Muito se criticou a “falta de dramaturgia” da peça. Ora, francamente, o que não pode faltar é humor, e isso tem de sobra. O espetáculo não exige dramaturgia, pois pende mais para um standup do que para o modelo clássico de teatro. Na verdade, esse é o maior mérito do espetáculo: uma junção de vários formatos, criando um formato novo. O novo nem sempre tem que ser algo que nunca foi feito, o novo pode ser a junção de duas coisas que existem separadas criando uma terceira coisa mais bacana e mais completa. E foi isso que ele fez. Então, vai se catar quem disse que essa peça é mais do mesmo, faltou sensibilidade e inteligência para ver que não é.

Também se critica que Paulo Gustavo sempre se veste de mulher, que só sabe fazer personagens femininos. Curioso, não me lembro de ninguém criticando os Beatles por só tocar rock. Alguém pediria que os Beatles tocassem sertanejo? Não, né?
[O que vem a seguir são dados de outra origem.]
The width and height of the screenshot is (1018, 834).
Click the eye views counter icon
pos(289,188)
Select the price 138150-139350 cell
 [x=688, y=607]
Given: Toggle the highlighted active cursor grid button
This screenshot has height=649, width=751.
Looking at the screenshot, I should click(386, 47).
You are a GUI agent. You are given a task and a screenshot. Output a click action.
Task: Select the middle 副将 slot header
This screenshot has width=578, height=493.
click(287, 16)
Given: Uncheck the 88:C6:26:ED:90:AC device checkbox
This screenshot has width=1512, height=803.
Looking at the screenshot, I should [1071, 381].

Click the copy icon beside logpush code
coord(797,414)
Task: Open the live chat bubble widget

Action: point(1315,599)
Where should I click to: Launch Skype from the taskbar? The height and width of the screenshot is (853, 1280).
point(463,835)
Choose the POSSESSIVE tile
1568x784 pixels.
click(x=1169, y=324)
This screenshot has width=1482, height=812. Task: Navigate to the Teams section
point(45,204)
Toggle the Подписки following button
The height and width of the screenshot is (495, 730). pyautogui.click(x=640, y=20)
Porque quando alguém é muito bom no que faz, QUEREMOS ver mais do que a pessoa faz, porque por mais que seja o mesmo, é bom pra caralho. Deixa o Paulo Gustavo se vestir de mulher, porque ele é bom no que faz. Sabe o que é isso? É vontade de ser do contra somada à falta de argumento para falar mal!

Marcus Majella também me surpreendeu. Ele abre o espetáculo e participa em vários momentos com desenvoltura e domínio de público. Faz aquele humor sem esforço, sabe? Natural. A impressão que passa (correta ou não) é que ele é assim no dia a dia também.

Já fui ao teatro ver musicais muito bons, com uma produção impecável, com uma estrutura hollywoodiana. Já fui ao teatro ver comédias engraçadas que me fizeram rir muito. Mas ambos ao mesmo tempo, só Paulo Gustavo. Me conquistou.

Em tempo: ganhei o convite por outras razões que não o Desfavor, não trabalhamos com permuta aqui porque não prostituímos nosso intelecto. Estou falando bem de coração, e não porque fui paga para isso.